The Blood Moon Rite
On the night when the moon wore its own wound of red, the hill behind the town woke with an old hunger. The air smelled coppery, and distant thunder sounded like a drumbeat carried on the backs of clouds. We gathered in the circle of stones, not for worship but for memory—to remind the living that some powers do not vanish with time, merely wait for the right hour to breathe again.
I came with a borrowed map and a pocketful of nervous promises. The circle lay quiet, save for the soft rasp of dry grass and the sigh of wind through the old gate that always creaked when it wanted to say something true. The elders spoke in low, careful whispers, tracing sigils in the chalk with fingers that trembled yet never shook off their duty. The rite demanded attention, and attention asked for sacrifice—not of flesh, but of fear surrendered to the night.
- A circle of basalt stones, arranged with ritual precision, each one etched faintly with the names of seekers who walked this path before us.
- A leather-bound tome, its pages pale and humid with time, smelling of iron and rain and a promise we dared not fulfill too openly.
- A copper chalice, cool to the touch, its rim catching the first glimmer of the red moon and ringing softly when the wind brushed its mouth.
- A single crimson moth pinned to parchment, a fragile totem reminding us that life is delicate and easily drawn into a larger design.
From the creaking chapel to the hill, a chant moved through us like a current you cannot see but can feel in the bones. The language was old—a tongue the town forgot the moment it learned to listen to the world again—and the syllables fell into place as if they had always danced together in the dark. The stones resonated, not with heat, but with a quiet, patient hunger that pressed against the skin and coaxed memory into waking.
When the moon bleeds, wake the sleeping wood, call the names that have waited in shadow, and let desire tread softly across the stone.
We spoke in order, line by line, watchful for misstep, for even a misplaced word could tilt the balance toward ruin. The circle pulsed with a living glow—not like flame, but like the contact between two strangers who recognize a shared history. The moth’s pin shivered, the parchment sighed, and the tome closed as though it had exhaled after a long breath. A breath returned in a language of wind and gravel, and a voice spoke—not outside, but inside me, clear and unembellished: to be chosen is to be emptied; to be emptied is to begin again.
I found that the red moon did not merely witness the rite; it confirmed it, turning the night into a thin seam through which old power could slip into the world, patient as sleep and merciless as dawn.

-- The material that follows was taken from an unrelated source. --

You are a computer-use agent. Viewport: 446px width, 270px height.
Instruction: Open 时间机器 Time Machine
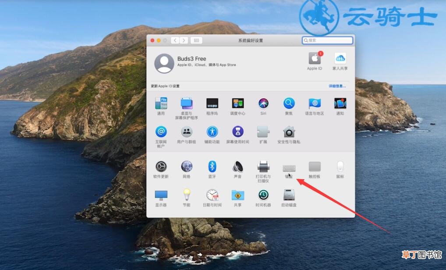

The hill remembered us, or perhaps we remembered it. Either way, by the time the first gray light teased the horizon, something ancient had learned our names, and something ancient had decided which of us would become its next chapter.
If you stand at the edge of that hill when the moon is most scarlet, you might hear a quiet, persistent heartbeat in the soil—the memory of a ritual that binds and frees in equal measure. A reminder that some rites are not meant to end with dawn, but to begin again in the minds of those who dared listen.